Only the lines from the one that contains "You are a GUI" through the end of the entries, both included, should be transcribed, exactly and without pictures.

[Supplied records]

- - - - -

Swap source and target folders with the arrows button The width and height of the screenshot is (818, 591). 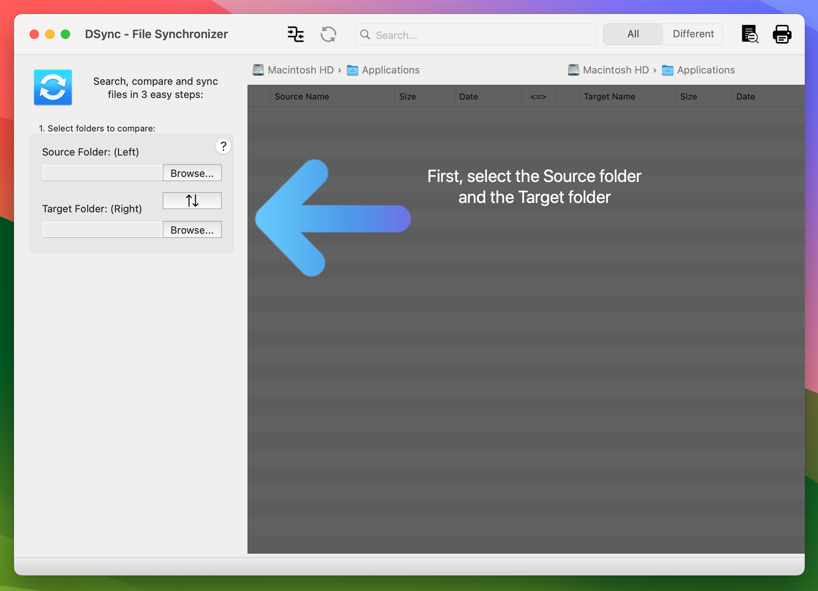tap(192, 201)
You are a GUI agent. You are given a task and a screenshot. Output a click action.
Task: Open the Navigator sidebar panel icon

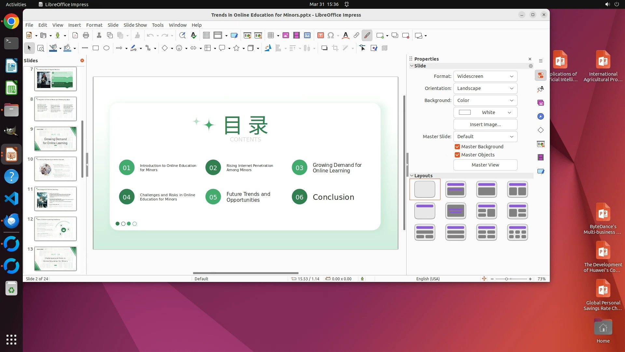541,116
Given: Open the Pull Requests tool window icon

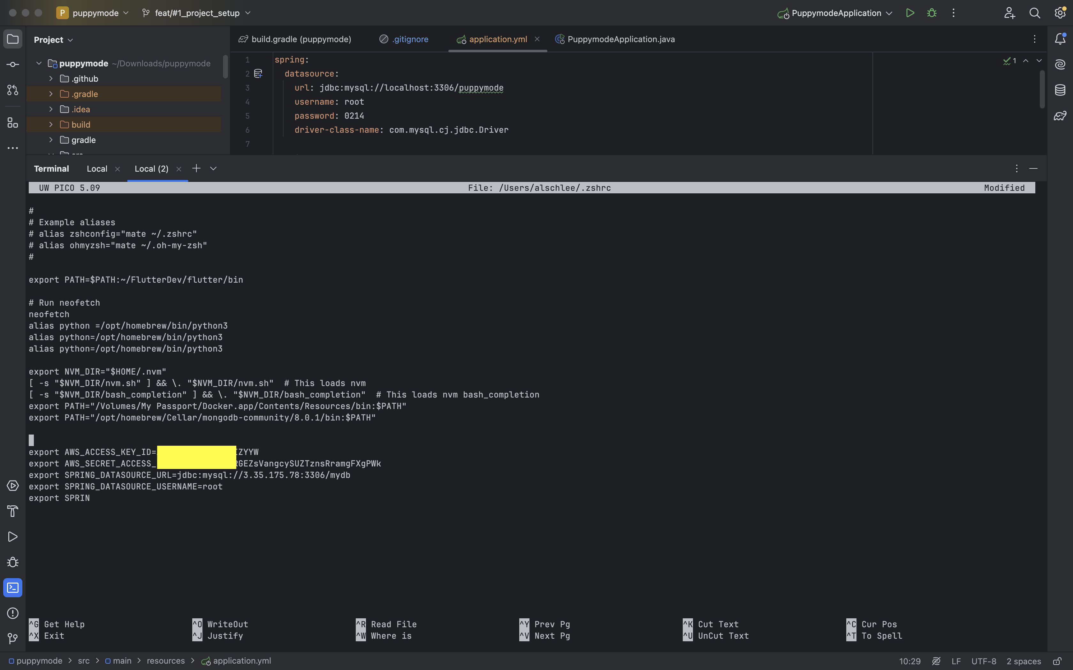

- - - - -

[Solution to this exercise]
You are a GUI agent. You are given a task and a screenshot. Output a click action.
Task: Open the Navigator sidebar panel icon

541,116
Given: Open the Pull Requests tool window icon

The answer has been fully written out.